A Mechanistic View of the Fungal/Plant Interaction Based on Host-Specific Toxin Studies

Abstract

Studies of host-specific toxins in the United States have been initiated in several laboratories, but the primary proponent of their utility to probe molecular mechanisms of fungal pathogenesis was Robert P. Scheffer. Under his influence, advances have been made in the discovery of host-specific toxins, their chemistry, their sites of action in and physiological effects on host plants, their roles in fungal pathogenesis, and the genetics of toxin production by fungi. One of his most significant contributions was to identify single genetic elements, each of which controls biosynthesis of a particular host-specific toxin.
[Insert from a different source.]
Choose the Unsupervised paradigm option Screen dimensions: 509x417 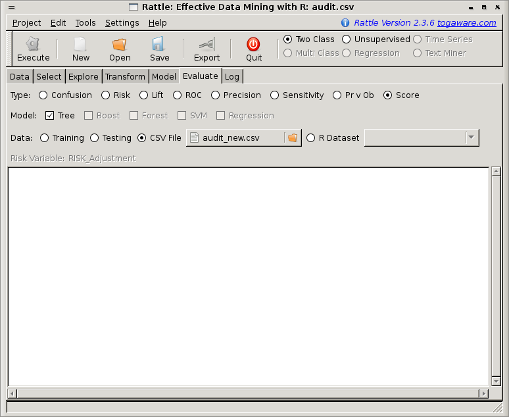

This led several investigators, after the advent of molecular genetics, to clone these elements and discover that they are large complex regions of DNA containing genes essential for toxin biosynthesis and transport. Moreover, each of these regions is unique to the genome of a particular toxin producing strain, prompting speculation that toxin biosynthesis in fungi arises as a result of horizontal gene transfer. Although it is well established that host-specific toxins contribute to the determination of fungal host range, other factors are required for general pathogenesis to plants. We have recently cloned a gene encoding a cyclic peptide synthetase, which is found in a wide array of fungal plant pathogens, and have proven by gene disruption that the hypothetical cyclic peptide is required for pathogenesis by at least two of them. Thus, it appears that some fungi exploit their capacity for production of multiple secondary metabolites to mediate their interactions with host plants.